__THE EXERCISE__. Rewrite every line of the entries between the lines holding "Viewport: 776px width, 811px" and "[1027, 307]", inclusive, requests included, and shift each coordinate in the answers by adding 66 to it.

----- EXERCISE MATERIAL

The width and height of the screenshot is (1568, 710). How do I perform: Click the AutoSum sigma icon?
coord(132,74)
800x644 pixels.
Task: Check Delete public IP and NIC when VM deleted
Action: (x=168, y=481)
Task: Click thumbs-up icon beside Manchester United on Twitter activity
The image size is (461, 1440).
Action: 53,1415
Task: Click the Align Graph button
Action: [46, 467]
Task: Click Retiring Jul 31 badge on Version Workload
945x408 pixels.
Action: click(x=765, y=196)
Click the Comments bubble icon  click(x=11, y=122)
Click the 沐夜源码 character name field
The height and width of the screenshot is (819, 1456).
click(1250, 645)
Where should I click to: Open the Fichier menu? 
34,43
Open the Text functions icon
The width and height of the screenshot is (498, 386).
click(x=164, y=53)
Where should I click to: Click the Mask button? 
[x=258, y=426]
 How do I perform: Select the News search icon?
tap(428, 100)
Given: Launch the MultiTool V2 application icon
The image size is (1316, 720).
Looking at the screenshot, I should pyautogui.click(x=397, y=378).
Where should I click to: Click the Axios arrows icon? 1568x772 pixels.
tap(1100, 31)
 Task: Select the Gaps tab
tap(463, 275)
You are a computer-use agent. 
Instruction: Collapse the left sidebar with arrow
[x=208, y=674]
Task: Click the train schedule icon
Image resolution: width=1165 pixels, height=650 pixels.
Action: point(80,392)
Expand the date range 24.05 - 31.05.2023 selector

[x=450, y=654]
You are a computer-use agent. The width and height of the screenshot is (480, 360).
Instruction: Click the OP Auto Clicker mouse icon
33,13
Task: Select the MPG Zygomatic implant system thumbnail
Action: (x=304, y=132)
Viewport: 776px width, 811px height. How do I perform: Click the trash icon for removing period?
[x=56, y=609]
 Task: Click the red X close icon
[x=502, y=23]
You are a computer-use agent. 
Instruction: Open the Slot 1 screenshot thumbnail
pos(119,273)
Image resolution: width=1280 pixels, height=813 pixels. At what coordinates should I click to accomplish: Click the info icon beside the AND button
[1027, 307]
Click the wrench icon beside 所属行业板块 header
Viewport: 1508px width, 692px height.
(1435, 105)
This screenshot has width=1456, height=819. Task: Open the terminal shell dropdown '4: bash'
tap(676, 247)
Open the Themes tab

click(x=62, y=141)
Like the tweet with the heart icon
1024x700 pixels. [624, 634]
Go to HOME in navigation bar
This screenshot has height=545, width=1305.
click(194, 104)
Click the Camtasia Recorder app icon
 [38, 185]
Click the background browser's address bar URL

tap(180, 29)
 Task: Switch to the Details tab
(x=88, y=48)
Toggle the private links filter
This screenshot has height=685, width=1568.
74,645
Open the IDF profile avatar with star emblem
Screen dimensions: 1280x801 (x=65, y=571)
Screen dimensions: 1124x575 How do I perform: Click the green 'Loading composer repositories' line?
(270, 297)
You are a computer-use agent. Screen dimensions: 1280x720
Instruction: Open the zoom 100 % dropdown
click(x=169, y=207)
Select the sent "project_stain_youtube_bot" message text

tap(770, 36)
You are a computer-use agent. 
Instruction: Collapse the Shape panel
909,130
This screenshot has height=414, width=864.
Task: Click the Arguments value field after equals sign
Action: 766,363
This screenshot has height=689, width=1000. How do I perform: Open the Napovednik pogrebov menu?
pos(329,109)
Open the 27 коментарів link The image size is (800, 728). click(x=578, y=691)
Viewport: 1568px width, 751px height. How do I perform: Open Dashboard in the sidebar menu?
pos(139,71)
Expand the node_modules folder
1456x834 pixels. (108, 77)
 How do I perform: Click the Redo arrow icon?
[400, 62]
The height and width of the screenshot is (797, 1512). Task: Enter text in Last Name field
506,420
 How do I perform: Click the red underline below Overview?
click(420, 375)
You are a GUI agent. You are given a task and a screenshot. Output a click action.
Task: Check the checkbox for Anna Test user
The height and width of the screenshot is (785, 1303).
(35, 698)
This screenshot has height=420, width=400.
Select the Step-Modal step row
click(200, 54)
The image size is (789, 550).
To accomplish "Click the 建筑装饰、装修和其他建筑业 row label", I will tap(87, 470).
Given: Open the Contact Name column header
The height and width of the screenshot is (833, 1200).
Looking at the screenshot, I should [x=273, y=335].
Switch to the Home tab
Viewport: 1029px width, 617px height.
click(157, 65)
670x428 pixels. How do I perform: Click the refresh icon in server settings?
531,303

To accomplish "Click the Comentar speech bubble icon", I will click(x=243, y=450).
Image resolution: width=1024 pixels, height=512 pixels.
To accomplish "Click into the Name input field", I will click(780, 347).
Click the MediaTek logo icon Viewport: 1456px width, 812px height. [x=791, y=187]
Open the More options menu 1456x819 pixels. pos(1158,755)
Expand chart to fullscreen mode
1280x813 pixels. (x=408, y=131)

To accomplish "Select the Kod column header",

----------

__ANSWER TO THE TASK__.
Viewport: 776px width, 811px height. How do I perform: Click the trash icon for removing period?
[x=122, y=675]
 Task: Click the red X close icon
[x=568, y=89]
You are a computer-use agent. 
Instruction: Open the Slot 1 screenshot thumbnail
pos(185,339)
Image resolution: width=1280 pixels, height=813 pixels. At what coordinates should I click to accomplish: Click the info icon beside the AND button
[1093, 373]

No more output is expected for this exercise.